Collins v. State
2014 Ark. App. 574
Ark. Ct. App.2014Background
- Collins appeals denial of motions to suppress evidence linked to a conditional plea on cocaine, paraphernalia, marijuana, and firearms charges.
- Police searched Collins's residence on December 6, 2012 pursuant to a search warrant; Collins arrived during the ongoing search.
- Officers questioned Collins on the porch; a patrol officer directed to hold him; Collins stayed without being told he could leave.
- Detective Welborn sought consent to search Collins's U-Haul storage units; no Miranda warnings given during transport to the facility.
- Collins signed a consent form for unit 600; warnings purportedly given later, but not properly documented.
- A second unit, 556, was also searched after Collins allegedly consented; drugs were found; Collins was handcuffed and taken to the station.
Issues
| Issue | Plaintiff's Argument | Defendant's Argument | Held |
|---|---|---|---|
| Whether Miranda warnings were required before custodial questioning | Collins argues custodial interrogation without warnings violated rights. | State contends Collins was not in custody under totality of circumstances and volunteered information. | Not clearly erroneous; court found no custody for Miranda purposes. |
| Whether statements and evidence from the residence and U-Haul search were admissible | Collins asserts failure to warn invalidates statements and search-derived evidence. | State argues voluntary statements and consent to search negate suppression. | Affirmed; statements and searches upheld under totality of circumstances. |
| Whether consent to search storage units was voluntary | Collins contends consent was coerced; no freedom to leave regarding searches. | State maintains voluntary, informed consent; no duress or coercion. | Consent deemed voluntary; no suppression required. |
| Whether the fruit-of-the-poisonous-tree doctrine applies | Collins argues illegally obtained statements taint all subsequent evidence. | State asserts no Fourth Amendment violation underlying the searches. | Inapplicable; no Fourth Amendment violation identified to trigger fruit-of-the-poisonous-tree. |
Key Cases Cited
- Yarborough v. Alvarado, 541 U.S. 652 (U.S. 2004) (custody analysis under Miranda and objective circumstances)

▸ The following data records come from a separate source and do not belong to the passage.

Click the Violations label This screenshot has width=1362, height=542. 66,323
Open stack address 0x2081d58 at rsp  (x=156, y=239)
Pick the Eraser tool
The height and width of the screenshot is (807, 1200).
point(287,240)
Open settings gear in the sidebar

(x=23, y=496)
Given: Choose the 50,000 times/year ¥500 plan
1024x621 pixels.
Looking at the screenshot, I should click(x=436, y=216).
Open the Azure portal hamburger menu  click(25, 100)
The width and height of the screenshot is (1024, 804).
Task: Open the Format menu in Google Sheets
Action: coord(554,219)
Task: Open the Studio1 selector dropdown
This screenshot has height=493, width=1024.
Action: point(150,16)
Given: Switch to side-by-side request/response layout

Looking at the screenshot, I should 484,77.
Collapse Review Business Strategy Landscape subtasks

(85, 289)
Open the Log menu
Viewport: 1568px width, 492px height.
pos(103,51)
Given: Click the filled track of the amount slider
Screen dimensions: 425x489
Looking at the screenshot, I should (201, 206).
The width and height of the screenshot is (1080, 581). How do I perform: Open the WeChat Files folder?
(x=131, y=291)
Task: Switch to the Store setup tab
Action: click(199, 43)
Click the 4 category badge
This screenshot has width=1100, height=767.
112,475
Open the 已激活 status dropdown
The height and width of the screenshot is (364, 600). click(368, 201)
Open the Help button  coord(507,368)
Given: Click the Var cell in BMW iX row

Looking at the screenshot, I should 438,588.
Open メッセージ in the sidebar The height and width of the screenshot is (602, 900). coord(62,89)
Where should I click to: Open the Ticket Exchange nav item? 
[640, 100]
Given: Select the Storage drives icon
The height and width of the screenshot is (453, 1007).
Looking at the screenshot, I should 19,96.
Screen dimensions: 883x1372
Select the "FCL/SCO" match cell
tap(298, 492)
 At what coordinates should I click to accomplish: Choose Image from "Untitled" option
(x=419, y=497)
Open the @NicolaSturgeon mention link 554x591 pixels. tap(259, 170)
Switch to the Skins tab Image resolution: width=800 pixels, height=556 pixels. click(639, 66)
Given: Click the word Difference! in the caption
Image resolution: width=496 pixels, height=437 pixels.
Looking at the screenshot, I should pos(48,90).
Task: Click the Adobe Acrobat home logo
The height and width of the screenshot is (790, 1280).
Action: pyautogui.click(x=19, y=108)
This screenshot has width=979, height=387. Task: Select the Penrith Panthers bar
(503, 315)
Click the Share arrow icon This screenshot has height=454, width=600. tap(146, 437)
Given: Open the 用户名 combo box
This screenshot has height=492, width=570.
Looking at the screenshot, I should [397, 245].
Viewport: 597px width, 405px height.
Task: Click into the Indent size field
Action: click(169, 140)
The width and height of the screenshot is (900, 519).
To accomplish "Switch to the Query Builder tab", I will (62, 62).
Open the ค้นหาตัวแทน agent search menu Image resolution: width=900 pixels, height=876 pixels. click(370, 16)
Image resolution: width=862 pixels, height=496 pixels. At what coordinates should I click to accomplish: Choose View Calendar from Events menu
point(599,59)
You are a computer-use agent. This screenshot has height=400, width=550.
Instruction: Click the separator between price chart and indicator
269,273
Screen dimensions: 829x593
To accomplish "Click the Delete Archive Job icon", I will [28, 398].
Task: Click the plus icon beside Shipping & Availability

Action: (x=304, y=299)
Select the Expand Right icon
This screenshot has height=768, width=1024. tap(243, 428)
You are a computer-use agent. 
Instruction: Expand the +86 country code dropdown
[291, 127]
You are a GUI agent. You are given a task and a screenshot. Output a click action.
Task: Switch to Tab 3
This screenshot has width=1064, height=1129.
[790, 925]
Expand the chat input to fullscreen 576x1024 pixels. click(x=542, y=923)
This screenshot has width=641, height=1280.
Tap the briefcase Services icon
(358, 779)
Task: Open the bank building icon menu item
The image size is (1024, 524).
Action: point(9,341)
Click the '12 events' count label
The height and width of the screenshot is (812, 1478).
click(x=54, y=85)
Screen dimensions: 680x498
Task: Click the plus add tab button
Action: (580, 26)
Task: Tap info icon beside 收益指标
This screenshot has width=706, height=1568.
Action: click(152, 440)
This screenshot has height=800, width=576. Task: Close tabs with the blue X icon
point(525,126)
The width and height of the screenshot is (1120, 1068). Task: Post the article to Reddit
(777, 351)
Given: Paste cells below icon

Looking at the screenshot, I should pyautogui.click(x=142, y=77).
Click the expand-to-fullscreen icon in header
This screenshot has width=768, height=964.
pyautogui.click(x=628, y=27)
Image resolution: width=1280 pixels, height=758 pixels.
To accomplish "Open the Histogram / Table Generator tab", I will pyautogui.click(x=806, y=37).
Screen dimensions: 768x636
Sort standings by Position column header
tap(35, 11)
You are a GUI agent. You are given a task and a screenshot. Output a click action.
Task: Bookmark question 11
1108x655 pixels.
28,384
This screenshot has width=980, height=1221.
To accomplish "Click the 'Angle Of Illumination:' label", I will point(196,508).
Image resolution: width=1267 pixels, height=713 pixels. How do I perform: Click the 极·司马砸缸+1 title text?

- Rhode Island v. Innis, 446 U.S. 291 (U.S. 1980) (interrogation scope and functional equivalent)
- Miranda v. Arizona, 384 U.S. 436 (U.S. 1966) (mandatory warnings before custodial interrogation)
- Shelton v. State, 287 Ark. 322 (Ark. 1985) (custody and Miranda warnings failure reversible)
- Gardner v. State, 296 Ark. 41 (Ark. 1988) (custody determination via totality of circumstances)
- James v. State, 2012 Ark. App. 118 (Ark. App. 2012) (credibility and totality review framework)
- Davis v. State, 351 Ark. 406 (Ark. 2003) (standard for reviewing suppression rulings)
- Oregon v. Elstad, 470 U.S. 298 (U.S. 1985) (fruit-of-the-poisonous-tree distinction)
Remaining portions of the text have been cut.